[Items from a dataset]
>>

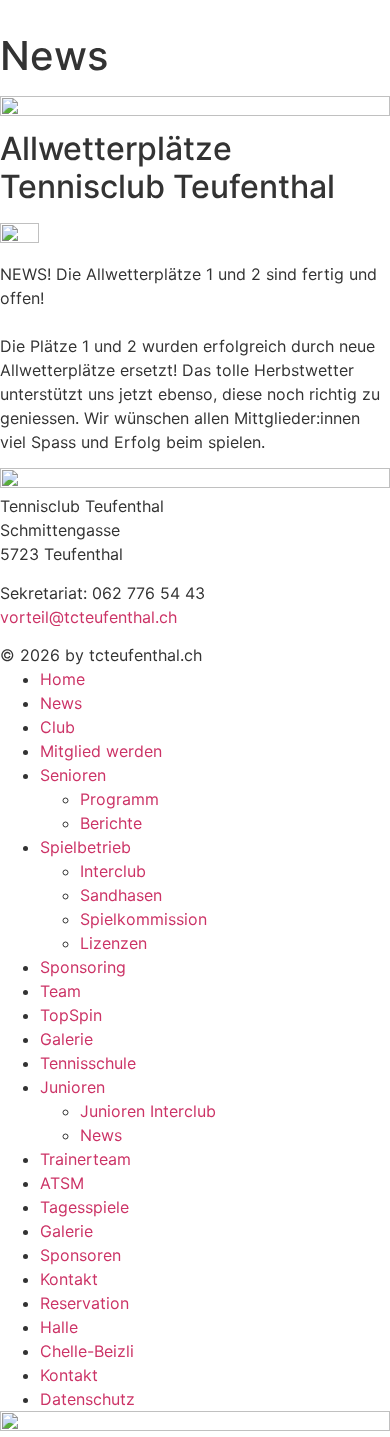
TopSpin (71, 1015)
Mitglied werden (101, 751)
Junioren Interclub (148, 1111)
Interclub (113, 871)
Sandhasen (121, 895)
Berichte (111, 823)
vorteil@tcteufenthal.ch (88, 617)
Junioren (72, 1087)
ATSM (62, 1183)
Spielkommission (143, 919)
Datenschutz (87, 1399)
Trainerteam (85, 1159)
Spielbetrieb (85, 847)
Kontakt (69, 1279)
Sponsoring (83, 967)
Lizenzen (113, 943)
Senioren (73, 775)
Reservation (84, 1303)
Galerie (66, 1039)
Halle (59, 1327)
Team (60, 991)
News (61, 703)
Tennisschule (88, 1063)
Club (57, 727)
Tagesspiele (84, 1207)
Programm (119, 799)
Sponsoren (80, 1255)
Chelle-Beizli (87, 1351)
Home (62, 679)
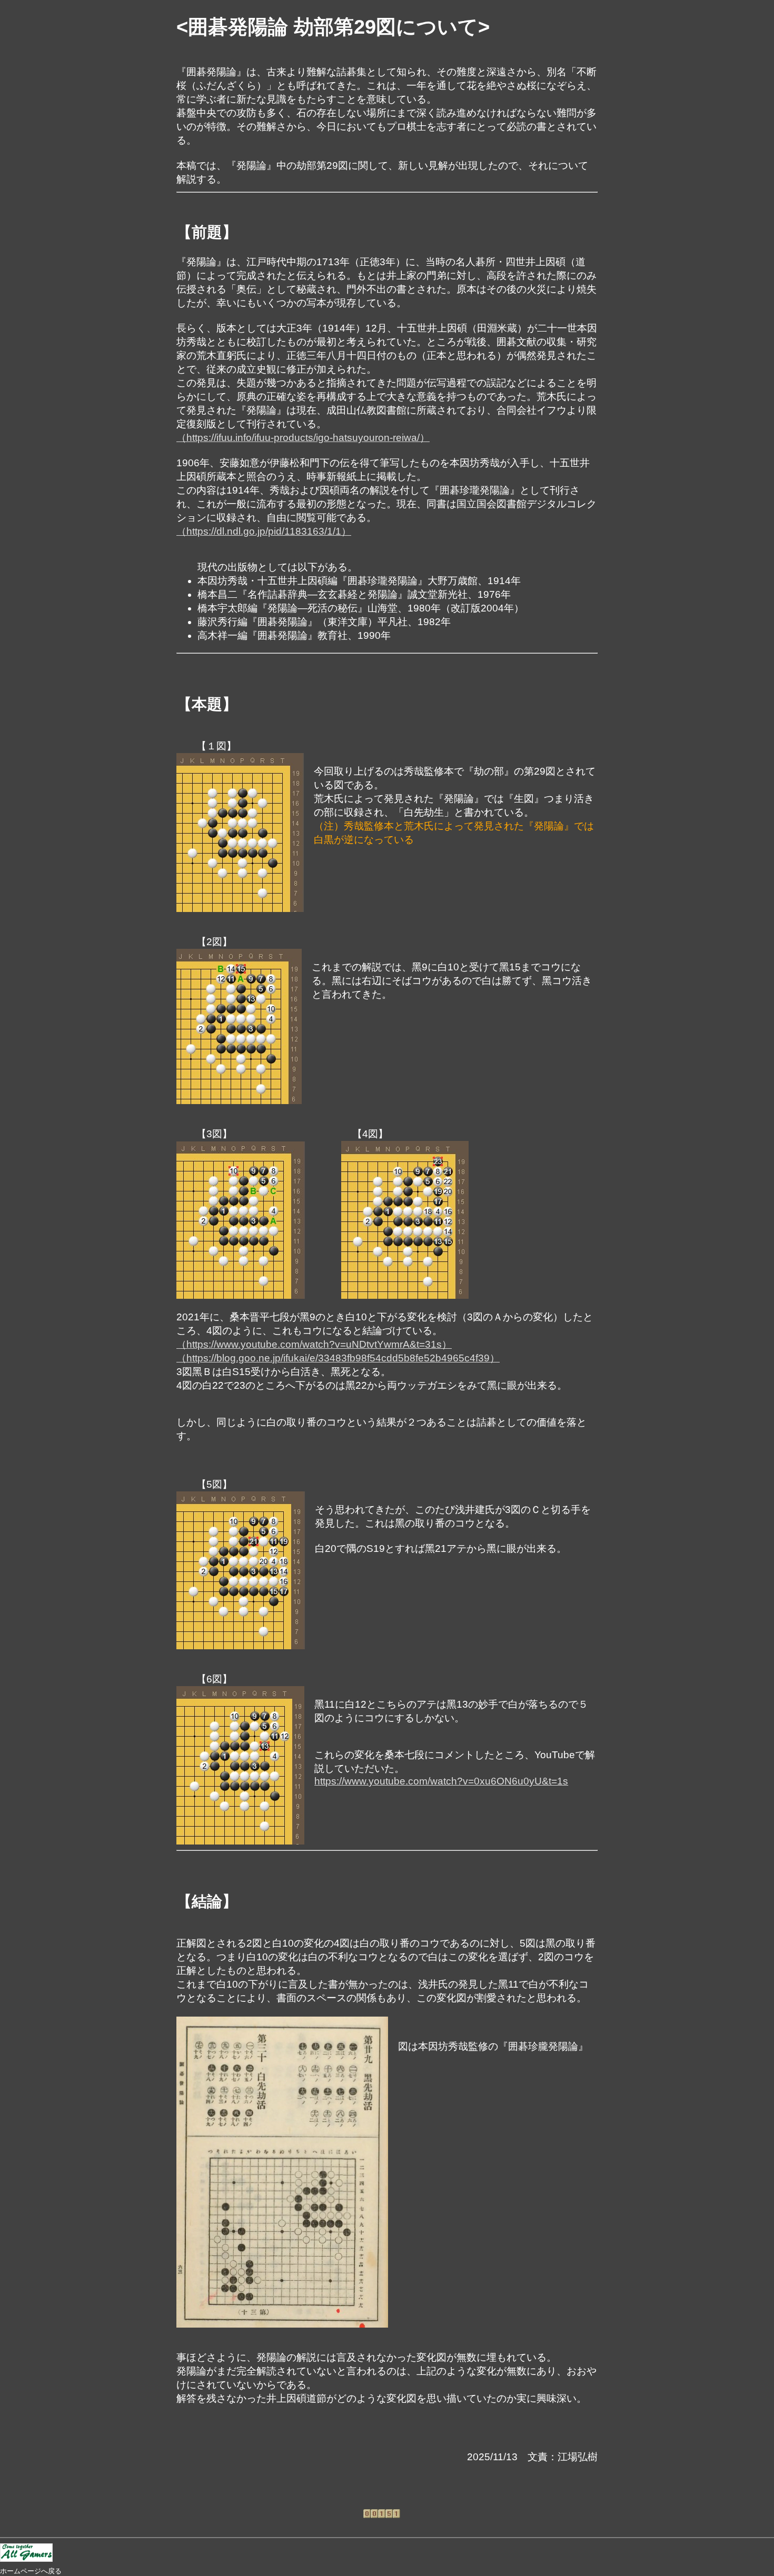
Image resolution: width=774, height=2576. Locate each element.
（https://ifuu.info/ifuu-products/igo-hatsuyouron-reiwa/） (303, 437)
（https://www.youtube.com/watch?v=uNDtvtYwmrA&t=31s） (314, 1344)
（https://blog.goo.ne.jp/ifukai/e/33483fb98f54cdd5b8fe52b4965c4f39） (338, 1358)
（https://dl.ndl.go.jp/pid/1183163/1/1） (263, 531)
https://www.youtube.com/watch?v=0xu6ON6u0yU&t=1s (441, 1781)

<<

_Directions for this task_. Working from the records above, tally the lines that contain "https" and give only the total.

_Answer section_. 5